YOUR GOAL - Take the data below and copy exactly the lines starting at the one with "Subscribe to our YouTube channel (866, 1098)" and finishing at the one with "Restructuring events (586, 280)", both included.

====== EXCERPTED RECORDS ======

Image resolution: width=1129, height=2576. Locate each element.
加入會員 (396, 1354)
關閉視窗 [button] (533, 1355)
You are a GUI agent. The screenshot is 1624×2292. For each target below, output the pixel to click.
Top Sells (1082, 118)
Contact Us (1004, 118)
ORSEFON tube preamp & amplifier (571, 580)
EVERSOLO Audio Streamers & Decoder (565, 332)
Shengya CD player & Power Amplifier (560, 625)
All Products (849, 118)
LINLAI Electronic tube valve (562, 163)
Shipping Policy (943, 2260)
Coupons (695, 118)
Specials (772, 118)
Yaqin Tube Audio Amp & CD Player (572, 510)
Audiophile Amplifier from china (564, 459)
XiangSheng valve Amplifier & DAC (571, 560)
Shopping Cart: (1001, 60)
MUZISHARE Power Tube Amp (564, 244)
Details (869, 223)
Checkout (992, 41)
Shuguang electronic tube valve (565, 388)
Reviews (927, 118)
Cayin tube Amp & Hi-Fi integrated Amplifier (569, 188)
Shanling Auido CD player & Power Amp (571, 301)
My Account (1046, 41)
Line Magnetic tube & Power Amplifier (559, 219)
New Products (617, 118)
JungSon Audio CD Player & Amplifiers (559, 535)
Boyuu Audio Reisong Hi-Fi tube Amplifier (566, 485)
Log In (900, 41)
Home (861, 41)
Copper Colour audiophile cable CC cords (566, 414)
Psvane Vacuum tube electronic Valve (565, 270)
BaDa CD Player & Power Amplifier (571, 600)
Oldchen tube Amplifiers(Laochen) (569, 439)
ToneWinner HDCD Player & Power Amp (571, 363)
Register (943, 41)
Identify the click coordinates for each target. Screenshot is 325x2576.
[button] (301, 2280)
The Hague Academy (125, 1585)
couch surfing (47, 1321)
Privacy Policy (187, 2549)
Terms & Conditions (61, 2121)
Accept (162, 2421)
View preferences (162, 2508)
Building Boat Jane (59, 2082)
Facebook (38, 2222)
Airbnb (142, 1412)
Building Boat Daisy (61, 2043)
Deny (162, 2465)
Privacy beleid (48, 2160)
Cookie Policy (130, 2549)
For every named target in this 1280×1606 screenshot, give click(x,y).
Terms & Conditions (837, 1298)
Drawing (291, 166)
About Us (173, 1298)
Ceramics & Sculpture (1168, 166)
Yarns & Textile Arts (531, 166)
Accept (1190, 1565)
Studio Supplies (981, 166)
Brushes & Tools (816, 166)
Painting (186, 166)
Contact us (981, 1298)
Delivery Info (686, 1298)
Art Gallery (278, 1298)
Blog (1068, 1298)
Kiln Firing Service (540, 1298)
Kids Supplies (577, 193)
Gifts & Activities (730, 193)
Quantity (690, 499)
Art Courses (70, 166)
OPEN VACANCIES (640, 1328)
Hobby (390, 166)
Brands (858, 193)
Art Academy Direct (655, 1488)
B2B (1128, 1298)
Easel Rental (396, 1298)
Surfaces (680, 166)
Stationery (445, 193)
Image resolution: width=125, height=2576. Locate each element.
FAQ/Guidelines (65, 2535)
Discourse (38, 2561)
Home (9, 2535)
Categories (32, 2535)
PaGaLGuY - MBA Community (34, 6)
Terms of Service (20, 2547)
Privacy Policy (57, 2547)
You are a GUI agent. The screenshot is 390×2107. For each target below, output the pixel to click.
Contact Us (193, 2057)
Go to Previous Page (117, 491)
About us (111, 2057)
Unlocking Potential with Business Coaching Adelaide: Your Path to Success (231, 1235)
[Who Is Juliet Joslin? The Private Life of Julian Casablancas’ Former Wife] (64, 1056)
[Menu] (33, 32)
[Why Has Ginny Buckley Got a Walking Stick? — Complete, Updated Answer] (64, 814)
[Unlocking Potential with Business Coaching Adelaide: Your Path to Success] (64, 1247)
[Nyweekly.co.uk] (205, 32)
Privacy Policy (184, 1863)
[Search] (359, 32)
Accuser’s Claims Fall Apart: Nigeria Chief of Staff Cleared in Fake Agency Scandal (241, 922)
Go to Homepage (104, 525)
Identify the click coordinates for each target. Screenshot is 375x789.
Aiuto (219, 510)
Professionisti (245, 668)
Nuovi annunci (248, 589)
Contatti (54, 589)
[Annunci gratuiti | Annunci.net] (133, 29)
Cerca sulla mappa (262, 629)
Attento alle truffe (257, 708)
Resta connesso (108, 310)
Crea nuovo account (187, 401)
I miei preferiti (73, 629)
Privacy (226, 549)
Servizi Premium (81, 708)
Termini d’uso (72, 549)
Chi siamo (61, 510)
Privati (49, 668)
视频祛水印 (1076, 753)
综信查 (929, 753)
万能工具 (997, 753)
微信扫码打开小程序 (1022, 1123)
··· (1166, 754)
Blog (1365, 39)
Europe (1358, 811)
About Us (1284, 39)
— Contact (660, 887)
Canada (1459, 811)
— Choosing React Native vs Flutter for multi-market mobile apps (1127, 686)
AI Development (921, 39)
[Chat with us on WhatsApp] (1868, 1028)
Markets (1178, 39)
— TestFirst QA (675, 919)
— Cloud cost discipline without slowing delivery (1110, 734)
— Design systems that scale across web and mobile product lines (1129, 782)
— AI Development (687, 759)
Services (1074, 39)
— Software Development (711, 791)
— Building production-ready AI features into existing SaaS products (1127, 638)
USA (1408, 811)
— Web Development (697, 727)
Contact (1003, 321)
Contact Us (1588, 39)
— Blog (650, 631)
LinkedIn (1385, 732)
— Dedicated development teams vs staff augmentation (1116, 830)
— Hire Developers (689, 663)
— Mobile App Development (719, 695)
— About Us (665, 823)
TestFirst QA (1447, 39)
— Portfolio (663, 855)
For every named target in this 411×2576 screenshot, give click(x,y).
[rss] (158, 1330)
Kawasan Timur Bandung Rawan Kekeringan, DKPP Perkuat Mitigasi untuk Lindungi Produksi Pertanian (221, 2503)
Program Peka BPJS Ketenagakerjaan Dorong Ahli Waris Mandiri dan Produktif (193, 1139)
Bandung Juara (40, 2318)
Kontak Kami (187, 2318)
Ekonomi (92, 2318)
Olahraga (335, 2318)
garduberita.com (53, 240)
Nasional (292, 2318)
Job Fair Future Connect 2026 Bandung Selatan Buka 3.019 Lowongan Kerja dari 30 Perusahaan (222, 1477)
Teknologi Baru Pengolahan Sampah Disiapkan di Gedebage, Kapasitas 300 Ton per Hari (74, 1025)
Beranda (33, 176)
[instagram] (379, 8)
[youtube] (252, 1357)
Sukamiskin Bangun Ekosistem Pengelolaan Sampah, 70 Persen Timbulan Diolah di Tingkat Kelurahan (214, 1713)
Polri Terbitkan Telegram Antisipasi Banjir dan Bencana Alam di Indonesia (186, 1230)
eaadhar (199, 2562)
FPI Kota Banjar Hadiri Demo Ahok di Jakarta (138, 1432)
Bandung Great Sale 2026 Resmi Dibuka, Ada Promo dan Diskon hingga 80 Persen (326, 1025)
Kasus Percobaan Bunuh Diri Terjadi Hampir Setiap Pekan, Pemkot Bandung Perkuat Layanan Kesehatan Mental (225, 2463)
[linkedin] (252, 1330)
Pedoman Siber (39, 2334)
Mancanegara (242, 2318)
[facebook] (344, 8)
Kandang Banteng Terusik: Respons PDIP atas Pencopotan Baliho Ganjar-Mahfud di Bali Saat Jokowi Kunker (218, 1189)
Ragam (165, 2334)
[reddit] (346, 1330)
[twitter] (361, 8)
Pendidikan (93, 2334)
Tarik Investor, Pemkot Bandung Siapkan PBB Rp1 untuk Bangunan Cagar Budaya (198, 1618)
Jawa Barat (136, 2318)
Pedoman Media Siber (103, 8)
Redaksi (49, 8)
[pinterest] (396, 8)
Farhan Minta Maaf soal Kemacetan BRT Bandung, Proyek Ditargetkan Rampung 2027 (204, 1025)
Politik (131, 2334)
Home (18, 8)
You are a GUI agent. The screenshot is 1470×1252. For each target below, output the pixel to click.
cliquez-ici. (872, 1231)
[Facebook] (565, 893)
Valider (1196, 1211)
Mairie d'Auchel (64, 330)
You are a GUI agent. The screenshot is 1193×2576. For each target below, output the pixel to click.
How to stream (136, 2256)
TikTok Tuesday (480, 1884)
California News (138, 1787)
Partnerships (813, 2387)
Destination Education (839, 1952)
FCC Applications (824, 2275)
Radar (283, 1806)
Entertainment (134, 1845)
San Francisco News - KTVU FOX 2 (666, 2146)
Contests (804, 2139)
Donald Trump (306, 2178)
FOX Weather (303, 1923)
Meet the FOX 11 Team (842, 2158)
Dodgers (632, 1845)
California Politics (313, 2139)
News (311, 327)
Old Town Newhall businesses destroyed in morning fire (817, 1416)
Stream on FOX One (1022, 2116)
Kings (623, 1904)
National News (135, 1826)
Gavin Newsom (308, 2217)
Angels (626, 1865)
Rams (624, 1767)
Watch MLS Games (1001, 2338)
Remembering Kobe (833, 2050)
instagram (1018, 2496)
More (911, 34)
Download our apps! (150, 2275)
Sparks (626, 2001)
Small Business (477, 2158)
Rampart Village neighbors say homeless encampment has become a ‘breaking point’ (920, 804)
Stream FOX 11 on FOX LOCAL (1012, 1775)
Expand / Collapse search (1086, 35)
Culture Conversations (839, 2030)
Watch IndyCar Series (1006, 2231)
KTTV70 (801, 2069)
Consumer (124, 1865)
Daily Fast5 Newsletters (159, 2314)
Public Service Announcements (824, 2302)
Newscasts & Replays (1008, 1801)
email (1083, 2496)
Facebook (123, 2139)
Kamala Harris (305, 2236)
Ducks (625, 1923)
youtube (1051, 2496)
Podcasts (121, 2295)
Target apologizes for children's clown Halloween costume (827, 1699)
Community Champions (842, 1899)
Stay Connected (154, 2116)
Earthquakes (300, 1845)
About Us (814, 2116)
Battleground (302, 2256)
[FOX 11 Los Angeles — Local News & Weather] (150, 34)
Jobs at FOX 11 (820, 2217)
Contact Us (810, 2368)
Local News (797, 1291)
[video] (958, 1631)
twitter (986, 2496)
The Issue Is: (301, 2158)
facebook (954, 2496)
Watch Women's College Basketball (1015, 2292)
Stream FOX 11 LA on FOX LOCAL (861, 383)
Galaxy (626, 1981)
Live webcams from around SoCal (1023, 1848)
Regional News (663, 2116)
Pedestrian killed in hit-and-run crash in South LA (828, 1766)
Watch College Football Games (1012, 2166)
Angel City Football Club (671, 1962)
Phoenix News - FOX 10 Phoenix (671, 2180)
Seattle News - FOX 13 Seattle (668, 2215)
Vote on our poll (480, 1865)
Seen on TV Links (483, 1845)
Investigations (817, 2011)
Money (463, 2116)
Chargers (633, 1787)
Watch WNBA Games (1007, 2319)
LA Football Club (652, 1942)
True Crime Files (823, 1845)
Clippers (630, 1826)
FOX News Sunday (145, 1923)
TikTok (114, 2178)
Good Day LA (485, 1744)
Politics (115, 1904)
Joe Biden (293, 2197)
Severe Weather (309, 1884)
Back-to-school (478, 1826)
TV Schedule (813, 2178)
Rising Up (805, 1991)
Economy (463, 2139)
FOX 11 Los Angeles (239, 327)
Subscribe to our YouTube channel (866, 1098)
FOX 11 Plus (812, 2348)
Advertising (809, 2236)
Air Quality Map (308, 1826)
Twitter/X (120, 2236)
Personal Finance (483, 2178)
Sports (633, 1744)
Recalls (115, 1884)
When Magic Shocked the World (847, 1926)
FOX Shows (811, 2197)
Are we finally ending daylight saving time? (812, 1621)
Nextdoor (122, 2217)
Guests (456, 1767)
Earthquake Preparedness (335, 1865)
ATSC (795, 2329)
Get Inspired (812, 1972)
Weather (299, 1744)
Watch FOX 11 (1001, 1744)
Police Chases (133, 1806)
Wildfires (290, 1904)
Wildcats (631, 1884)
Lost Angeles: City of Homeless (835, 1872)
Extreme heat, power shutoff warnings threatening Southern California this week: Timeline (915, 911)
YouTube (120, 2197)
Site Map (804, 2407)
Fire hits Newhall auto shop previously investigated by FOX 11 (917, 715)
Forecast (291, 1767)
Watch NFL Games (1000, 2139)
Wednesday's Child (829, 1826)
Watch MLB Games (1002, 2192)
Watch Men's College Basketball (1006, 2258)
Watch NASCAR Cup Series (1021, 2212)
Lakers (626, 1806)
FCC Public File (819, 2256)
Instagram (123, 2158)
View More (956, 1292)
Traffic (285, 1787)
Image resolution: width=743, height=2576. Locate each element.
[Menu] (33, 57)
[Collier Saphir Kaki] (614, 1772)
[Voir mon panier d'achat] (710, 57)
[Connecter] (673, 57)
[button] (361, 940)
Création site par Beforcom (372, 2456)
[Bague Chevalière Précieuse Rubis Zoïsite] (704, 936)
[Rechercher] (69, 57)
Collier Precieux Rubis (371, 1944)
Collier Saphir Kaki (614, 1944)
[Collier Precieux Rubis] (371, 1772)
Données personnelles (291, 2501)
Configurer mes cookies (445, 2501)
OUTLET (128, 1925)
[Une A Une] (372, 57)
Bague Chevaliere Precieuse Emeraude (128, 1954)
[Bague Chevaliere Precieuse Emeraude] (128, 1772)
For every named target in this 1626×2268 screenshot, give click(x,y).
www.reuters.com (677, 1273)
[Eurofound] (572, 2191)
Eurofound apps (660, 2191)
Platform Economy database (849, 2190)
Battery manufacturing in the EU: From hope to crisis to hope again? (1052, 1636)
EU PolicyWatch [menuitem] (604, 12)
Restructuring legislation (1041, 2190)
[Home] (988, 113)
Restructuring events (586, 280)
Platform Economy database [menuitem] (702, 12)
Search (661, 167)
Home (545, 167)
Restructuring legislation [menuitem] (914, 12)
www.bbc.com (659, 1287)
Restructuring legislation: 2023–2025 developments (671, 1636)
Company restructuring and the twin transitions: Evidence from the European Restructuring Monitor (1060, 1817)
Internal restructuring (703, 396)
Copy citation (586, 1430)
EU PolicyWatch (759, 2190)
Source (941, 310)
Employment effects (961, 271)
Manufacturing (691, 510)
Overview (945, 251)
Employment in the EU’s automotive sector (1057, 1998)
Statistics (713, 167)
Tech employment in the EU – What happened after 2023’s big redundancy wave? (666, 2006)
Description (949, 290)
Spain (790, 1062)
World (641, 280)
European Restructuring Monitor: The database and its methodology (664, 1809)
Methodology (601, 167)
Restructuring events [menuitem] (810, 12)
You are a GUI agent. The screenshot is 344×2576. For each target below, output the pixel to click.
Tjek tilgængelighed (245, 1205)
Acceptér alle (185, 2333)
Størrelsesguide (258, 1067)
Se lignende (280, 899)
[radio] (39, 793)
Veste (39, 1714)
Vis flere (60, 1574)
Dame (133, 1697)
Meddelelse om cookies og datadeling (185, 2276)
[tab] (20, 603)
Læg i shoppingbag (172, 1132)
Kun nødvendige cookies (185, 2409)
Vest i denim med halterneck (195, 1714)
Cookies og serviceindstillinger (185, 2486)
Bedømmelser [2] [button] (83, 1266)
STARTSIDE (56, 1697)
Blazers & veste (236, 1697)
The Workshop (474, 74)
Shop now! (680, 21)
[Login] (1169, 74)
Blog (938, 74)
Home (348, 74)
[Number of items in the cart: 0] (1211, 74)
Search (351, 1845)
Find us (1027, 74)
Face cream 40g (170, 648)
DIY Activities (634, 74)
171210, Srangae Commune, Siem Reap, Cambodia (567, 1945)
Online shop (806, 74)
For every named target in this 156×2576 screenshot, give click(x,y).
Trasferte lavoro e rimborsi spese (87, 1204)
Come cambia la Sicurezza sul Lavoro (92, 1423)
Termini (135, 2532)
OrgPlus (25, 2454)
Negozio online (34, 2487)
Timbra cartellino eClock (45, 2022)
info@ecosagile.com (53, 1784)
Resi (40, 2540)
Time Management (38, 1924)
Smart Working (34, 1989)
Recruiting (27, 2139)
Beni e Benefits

======

WRITTEN RESPONSE -
Subscribe to our YouTube channel (866, 1098)
FOX 11 Plus (812, 2348)
Advertising (809, 2236)
Air Quality Map (308, 1826)
Twitter/X (120, 2236)
Personal Finance (483, 2178)
Sports (633, 1744)
Recalls (115, 1884)
When Magic Shocked the World (847, 1926)
FOX Shows (811, 2197)
Are we finally ending daylight saving time? (812, 1621)
Nextdoor (122, 2217)
Guests (456, 1767)
Earthquake Preparedness (335, 1865)
ATSC (795, 2329)
Get Inspired (812, 1972)
Weather (299, 1744)
Watch FOX 11 (1001, 1744)
Police Chases (133, 1806)
Wildfires (290, 1904)
Wildcats (631, 1884)
Lost Angeles: City of Homeless (835, 1872)
Extreme heat, power shutoff warnings threatening Southern California this week: Timeline (915, 911)
YouTube (120, 2197)
Site Map (804, 2407)
Fire hits Newhall auto shop previously investigated by FOX 11 (917, 715)
Forecast (291, 1767)
Watch NFL Games (1000, 2139)
Wednesday's Child (829, 1826)
Watch MLB Games (1002, 2192)
Watch Men's College Basketball (1006, 2258)
Watch NASCAR Cup Series (1021, 2212)
Lakers (626, 1806)
FCC Public File (819, 2256)
Instagram (123, 2158)
View More (956, 1292)
Traffic (285, 1787)
Image resolution: width=743, height=2576. Locate each element.
[Menu] (33, 57)
[Collier Saphir Kaki] (614, 1772)
[Voir mon panier d'achat] (710, 57)
[Connecter] (673, 57)
[button] (361, 940)
Création site par Beforcom (372, 2456)
[Bague Chevalière Précieuse Rubis Zoïsite] (704, 936)
[Rechercher] (69, 57)
Collier Precieux Rubis (371, 1944)
Collier Saphir Kaki (614, 1944)
[Collier Precieux Rubis] (371, 1772)
Données personnelles (291, 2501)
Configurer mes cookies (445, 2501)
OUTLET (128, 1925)
[Une A Une] (372, 57)
Bague Chevaliere Precieuse Emeraude (128, 1954)
[Bague Chevaliere Precieuse Emeraude] (128, 1772)
For every named target in this 1626×2268 screenshot, give click(x,y).
www.reuters.com (677, 1273)
[Eurofound] (572, 2191)
Eurofound apps (660, 2191)
Platform Economy database (849, 2190)
Battery manufacturing in the EU: From hope to crisis to hope again? (1052, 1636)
EU PolicyWatch [menuitem] (604, 12)
Restructuring legislation (1041, 2190)
[Home] (988, 113)
Restructuring events (586, 280)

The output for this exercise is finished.